The men who drafted the U.S. Constitution leaned heavily on Jefferson’s statute in establishing the First Amendment’s guarantee of religious freedom.

The following is a paraphrased version of the original proclamation by Thomas Jefferson in 1786. This information is taken from the website,

“God created us to be free in our thinking. He is all-powerful, but He chose not to force us to obey Him. Throughout history, there have been people who have tried to force others to believe a certain way about God. Often times this has led to people being forced to believe what the ruler believed, even if it wasn’t really true. We don’t want that.

It also isn’t right to force people to give money to religions that they don’t believe. It is best to let people support the religion they believe is the best one. The government shouldn’t even force people to support the religion they do believe is right. Each person should be free to support his religion in the way he thinks is best.

The rights we have, as citizens, shouldn’t depend on which religion we follow. The government shouldn’t tell people that they cannot hold a public office like mayor, or governor, or president just because of their religious beliefs. If the government did that, it would only cause people to lie about their beliefs. They might say they believe this or that religion just to run for political office. Of course, it would be wrong for people to lie about their religious beliefs, but it would also be wrong for the government to tempt people to lie by saying that only people who believe a certain way can be in politics. The government’s job is to help keep a peaceful society, not to tell people what religion to follow.

Truth is a wonderful thing.

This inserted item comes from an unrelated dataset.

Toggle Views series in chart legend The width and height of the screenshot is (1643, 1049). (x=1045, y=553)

Truth can defend itself if you just let it be told. People need to be free to talk about what they believe is the truth about God.

Because of all this, we, the leaders of the state of Virginia, have decided the government should not force anybody to follow a religion, nor should the government force anybody to pay money to support a religion. People should decide this for themselves. Also, the government shouldn’t hassle people because of the religion they follow. Instead, everybody should be free to follow, and talk about, their religion.

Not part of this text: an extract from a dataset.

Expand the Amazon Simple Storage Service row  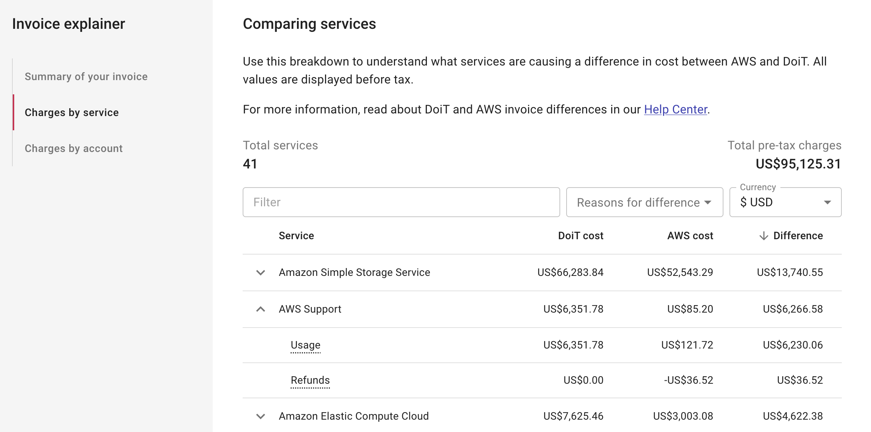[x=261, y=273]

We know that we are elected by the people to make decisions for right now. We know that in the future some group of Virginia’s leaders may decide to change this law. If they did that, we want to say right now that would be wrong, because God created us to be free.”

Be grateful for our first amendment. Thank God that we live in a country where this freedom is a privilege. Remember our servicemen who are fighting to preserve this freedom for you and me.